==== INFORMATION GIVEN

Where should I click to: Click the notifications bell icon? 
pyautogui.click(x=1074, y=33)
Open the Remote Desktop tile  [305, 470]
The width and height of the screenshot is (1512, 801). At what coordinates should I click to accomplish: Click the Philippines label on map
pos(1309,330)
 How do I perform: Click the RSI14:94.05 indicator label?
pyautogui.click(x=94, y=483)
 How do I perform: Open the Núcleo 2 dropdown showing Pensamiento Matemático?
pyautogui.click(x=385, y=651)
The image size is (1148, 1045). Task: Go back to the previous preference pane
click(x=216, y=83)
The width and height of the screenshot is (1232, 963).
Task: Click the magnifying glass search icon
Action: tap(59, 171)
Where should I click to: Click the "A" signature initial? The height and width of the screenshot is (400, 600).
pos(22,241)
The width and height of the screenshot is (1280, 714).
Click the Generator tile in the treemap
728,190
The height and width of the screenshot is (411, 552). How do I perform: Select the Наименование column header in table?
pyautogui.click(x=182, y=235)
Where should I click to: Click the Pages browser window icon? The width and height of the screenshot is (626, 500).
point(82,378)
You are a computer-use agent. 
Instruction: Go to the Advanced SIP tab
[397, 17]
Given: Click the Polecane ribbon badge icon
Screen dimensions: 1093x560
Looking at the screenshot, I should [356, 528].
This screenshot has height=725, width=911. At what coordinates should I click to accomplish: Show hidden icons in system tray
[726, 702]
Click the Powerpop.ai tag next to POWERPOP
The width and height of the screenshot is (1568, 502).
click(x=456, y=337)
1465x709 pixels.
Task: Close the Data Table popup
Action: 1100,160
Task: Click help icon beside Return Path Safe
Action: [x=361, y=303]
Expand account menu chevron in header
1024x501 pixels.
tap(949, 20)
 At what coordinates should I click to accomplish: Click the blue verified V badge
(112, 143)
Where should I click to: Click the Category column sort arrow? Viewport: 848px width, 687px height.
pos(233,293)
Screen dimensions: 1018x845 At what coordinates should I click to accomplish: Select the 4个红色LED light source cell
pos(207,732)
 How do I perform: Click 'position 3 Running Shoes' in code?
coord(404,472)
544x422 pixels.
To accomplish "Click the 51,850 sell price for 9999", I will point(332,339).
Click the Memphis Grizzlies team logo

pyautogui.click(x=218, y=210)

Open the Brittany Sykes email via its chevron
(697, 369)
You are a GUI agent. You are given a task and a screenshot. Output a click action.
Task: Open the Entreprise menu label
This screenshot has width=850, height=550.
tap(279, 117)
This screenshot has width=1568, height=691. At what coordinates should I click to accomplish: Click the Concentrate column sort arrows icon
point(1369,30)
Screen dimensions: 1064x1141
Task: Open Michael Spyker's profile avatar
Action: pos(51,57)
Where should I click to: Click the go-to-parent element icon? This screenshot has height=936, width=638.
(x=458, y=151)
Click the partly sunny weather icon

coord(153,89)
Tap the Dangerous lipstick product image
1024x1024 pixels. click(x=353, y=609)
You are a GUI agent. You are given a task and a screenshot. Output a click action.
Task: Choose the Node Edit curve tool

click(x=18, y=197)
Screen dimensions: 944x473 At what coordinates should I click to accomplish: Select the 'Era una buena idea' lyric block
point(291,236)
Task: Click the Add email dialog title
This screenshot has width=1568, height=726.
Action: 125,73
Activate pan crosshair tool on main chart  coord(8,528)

========

WORK TO DO:
Reproduce every one of the items above line for line, without altering anything.

RESULT OF THIS TASK:
Where should I click to: Click the notifications bell icon? 
pyautogui.click(x=1074, y=33)
Open the Remote Desktop tile  [305, 470]
The width and height of the screenshot is (1512, 801). At what coordinates should I click to accomplish: Click the Philippines label on map
pos(1309,330)
 How do I perform: Click the RSI14:94.05 indicator label?
pyautogui.click(x=94, y=483)
 How do I perform: Open the Núcleo 2 dropdown showing Pensamiento Matemático?
pyautogui.click(x=385, y=651)
The image size is (1148, 1045). Task: Go back to the previous preference pane
click(x=216, y=83)
The width and height of the screenshot is (1232, 963).
Task: Click the magnifying glass search icon
Action: tap(59, 171)
Where should I click to: Click the "A" signature initial? The height and width of the screenshot is (400, 600).
pos(22,241)
The width and height of the screenshot is (1280, 714).
Click the Generator tile in the treemap
728,190
The height and width of the screenshot is (411, 552). How do I perform: Select the Наименование column header in table?
pyautogui.click(x=182, y=235)
Where should I click to: Click the Pages browser window icon? The width and height of the screenshot is (626, 500).
point(82,378)
You are a computer-use agent. 
Instruction: Go to the Advanced SIP tab
[397, 17]
Given: Click the Polecane ribbon badge icon
Screen dimensions: 1093x560
Looking at the screenshot, I should [356, 528].
This screenshot has height=725, width=911. At what coordinates should I click to accomplish: Show hidden icons in system tray
[726, 702]
Click the Powerpop.ai tag next to POWERPOP
The width and height of the screenshot is (1568, 502).
click(x=456, y=337)
1465x709 pixels.
Task: Close the Data Table popup
Action: 1100,160
Task: Click help icon beside Return Path Safe
Action: [x=361, y=303]
Expand account menu chevron in header
1024x501 pixels.
tap(949, 20)
 At what coordinates should I click to accomplish: Click the blue verified V badge
(112, 143)
Where should I click to: Click the Category column sort arrow? Viewport: 848px width, 687px height.
pos(233,293)
Screen dimensions: 1018x845 At what coordinates should I click to accomplish: Select the 4个红色LED light source cell
pos(207,732)
 How do I perform: Click 'position 3 Running Shoes' in code?
coord(404,472)
544x422 pixels.
To accomplish "Click the 51,850 sell price for 9999", I will point(332,339).
Click the Memphis Grizzlies team logo

pyautogui.click(x=218, y=210)

Open the Brittany Sykes email via its chevron
(697, 369)
You are a GUI agent. You are given a task and a screenshot. Output a click action.
Task: Open the Entreprise menu label
This screenshot has width=850, height=550.
tap(279, 117)
This screenshot has width=1568, height=691. At what coordinates should I click to accomplish: Click the Concentrate column sort arrows icon
point(1369,30)
Screen dimensions: 1064x1141
Task: Open Michael Spyker's profile avatar
Action: pos(51,57)
Where should I click to: Click the go-to-parent element icon? This screenshot has height=936, width=638.
(x=458, y=151)
Click the partly sunny weather icon

coord(153,89)
Tap the Dangerous lipstick product image
1024x1024 pixels. click(x=353, y=609)
You are a GUI agent. You are given a task and a screenshot. Output a click action.
Task: Choose the Node Edit curve tool

click(x=18, y=197)
Screen dimensions: 944x473 At what coordinates should I click to accomplish: Select the 'Era una buena idea' lyric block
point(291,236)
Task: Click the Add email dialog title
This screenshot has width=1568, height=726.
Action: 125,73
Activate pan crosshair tool on main chart  coord(8,528)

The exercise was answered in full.